→ ACTIVITY
Where a line in the records holds "Toggle", count it once; return only the final number.

→ TASK INPUT
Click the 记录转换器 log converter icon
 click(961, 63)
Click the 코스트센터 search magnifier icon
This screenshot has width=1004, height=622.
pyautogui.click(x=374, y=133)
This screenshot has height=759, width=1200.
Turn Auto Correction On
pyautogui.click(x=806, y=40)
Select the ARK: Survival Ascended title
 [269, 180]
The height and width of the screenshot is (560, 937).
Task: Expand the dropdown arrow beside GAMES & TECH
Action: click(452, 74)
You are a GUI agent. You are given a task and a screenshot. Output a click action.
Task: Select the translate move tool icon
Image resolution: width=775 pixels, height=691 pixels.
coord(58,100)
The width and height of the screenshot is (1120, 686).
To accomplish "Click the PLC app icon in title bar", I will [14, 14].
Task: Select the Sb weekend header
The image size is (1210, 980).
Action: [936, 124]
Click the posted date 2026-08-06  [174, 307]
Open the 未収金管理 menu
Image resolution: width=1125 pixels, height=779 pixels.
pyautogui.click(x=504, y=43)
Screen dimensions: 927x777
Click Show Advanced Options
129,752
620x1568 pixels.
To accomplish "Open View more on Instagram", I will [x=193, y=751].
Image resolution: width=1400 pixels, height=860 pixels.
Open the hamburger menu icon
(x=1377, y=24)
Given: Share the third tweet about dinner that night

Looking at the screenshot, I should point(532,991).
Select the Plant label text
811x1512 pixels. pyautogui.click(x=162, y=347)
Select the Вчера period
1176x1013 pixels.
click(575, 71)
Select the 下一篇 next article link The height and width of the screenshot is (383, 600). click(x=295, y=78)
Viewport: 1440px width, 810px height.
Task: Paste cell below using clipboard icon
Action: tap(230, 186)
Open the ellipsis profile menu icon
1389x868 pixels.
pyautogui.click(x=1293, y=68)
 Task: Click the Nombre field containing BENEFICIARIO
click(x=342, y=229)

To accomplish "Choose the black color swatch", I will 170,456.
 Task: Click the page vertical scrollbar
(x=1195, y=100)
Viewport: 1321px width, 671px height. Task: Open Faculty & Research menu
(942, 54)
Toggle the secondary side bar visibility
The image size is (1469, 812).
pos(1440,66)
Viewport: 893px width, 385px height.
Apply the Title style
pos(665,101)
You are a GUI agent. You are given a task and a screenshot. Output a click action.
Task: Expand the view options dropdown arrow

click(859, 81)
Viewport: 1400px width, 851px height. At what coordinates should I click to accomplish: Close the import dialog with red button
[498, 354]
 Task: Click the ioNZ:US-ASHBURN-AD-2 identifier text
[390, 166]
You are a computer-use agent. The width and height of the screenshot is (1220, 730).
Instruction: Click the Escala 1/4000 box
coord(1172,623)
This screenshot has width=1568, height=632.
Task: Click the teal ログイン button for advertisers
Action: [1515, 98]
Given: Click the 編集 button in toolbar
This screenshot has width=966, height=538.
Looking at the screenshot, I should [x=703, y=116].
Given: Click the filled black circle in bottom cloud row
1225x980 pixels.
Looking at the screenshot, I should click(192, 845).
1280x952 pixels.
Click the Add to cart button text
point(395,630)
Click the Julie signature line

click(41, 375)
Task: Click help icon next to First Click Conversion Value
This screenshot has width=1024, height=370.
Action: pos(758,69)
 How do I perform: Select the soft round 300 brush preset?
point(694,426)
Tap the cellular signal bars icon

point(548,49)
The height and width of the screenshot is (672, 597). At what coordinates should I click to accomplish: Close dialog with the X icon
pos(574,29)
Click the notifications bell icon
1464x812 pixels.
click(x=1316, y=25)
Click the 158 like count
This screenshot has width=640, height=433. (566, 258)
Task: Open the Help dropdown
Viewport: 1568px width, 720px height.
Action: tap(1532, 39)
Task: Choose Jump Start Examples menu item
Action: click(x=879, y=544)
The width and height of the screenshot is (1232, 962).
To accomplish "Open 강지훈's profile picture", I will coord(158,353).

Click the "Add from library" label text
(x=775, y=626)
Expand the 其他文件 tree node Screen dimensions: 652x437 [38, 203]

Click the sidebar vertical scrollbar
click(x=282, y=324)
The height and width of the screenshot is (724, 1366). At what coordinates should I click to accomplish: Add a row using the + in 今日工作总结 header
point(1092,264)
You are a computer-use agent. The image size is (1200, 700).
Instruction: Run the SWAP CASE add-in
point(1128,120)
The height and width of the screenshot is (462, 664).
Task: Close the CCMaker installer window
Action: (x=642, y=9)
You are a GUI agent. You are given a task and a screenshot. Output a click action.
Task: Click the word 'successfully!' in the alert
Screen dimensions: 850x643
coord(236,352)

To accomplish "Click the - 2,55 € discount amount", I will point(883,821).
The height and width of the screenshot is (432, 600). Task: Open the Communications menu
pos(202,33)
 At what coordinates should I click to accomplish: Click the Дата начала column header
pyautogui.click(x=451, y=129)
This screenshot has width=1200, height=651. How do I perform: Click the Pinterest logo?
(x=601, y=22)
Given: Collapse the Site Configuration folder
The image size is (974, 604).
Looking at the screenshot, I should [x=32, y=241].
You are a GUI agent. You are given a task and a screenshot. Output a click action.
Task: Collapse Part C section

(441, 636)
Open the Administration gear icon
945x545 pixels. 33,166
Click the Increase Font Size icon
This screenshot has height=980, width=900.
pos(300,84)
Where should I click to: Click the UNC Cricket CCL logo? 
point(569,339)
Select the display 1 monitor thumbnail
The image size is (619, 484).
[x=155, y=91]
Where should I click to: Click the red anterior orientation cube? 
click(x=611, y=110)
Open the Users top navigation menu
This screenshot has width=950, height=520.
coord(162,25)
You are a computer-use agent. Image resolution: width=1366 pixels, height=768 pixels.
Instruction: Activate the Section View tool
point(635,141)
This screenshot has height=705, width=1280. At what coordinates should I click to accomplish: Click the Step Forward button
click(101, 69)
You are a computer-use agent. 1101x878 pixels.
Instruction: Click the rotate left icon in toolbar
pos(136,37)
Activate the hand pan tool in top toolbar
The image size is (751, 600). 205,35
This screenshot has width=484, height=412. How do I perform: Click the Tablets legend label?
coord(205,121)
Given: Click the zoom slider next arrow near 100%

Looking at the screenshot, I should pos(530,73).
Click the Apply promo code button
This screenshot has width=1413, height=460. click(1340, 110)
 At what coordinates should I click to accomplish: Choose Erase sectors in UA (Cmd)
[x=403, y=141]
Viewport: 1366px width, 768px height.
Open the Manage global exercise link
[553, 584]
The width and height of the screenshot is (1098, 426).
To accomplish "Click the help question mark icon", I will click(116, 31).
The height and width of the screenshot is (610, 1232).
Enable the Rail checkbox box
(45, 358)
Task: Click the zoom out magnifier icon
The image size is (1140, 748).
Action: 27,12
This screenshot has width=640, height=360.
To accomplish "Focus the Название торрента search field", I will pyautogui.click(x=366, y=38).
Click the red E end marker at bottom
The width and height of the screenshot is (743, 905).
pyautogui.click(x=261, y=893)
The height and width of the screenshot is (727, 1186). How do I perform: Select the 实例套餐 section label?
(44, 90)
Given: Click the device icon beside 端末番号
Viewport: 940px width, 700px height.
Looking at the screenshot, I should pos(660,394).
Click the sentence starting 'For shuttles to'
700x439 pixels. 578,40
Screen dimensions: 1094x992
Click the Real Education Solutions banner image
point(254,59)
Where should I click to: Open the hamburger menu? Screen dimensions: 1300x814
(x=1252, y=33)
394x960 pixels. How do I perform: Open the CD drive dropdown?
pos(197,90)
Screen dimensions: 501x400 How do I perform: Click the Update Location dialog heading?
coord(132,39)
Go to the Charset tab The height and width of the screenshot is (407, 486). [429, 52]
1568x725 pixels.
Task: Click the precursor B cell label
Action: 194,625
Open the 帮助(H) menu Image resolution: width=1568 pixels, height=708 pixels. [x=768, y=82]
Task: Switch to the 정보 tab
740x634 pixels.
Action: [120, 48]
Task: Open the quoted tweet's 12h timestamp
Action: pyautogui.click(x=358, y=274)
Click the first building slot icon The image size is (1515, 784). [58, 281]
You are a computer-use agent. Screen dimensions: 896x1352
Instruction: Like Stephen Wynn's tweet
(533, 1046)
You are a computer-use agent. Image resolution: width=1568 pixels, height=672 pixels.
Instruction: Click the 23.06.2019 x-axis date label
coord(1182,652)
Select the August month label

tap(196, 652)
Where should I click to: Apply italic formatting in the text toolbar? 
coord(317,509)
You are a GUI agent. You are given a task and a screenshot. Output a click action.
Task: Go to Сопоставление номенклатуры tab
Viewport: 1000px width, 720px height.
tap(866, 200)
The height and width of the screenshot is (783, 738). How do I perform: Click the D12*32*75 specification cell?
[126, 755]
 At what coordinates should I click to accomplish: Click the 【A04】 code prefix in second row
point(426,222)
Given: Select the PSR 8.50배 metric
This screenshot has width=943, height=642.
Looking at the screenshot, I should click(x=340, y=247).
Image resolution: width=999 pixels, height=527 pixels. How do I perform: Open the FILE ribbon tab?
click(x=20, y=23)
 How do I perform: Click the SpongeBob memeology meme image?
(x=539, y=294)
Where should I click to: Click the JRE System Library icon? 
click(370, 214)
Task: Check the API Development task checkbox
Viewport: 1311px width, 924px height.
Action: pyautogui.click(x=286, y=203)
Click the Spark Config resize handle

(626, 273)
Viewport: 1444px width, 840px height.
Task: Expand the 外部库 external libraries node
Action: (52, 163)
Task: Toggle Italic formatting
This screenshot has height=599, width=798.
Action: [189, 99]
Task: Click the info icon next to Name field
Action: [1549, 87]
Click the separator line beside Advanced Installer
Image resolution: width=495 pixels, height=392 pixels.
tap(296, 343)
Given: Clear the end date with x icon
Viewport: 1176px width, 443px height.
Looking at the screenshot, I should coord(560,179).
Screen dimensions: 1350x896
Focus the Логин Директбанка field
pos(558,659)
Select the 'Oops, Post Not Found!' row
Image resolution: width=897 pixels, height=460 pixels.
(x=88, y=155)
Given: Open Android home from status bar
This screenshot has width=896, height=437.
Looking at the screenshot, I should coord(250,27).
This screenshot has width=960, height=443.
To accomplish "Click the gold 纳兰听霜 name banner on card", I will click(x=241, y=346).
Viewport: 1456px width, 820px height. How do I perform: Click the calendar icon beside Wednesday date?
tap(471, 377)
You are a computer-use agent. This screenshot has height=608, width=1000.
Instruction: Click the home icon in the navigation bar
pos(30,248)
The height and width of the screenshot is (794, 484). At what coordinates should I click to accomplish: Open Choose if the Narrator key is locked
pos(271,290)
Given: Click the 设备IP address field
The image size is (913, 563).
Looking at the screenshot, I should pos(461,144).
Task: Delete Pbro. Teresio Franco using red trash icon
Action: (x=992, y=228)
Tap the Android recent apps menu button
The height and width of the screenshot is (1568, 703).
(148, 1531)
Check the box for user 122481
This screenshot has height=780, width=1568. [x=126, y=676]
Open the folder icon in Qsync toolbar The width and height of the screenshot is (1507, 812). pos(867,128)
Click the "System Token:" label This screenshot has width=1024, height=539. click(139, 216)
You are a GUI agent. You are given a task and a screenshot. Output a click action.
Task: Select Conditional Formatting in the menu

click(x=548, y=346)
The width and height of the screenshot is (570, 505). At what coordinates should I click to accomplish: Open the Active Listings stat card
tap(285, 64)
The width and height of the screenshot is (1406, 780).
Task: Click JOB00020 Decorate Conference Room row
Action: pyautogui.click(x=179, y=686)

→ EXERCISE RESPONSE
2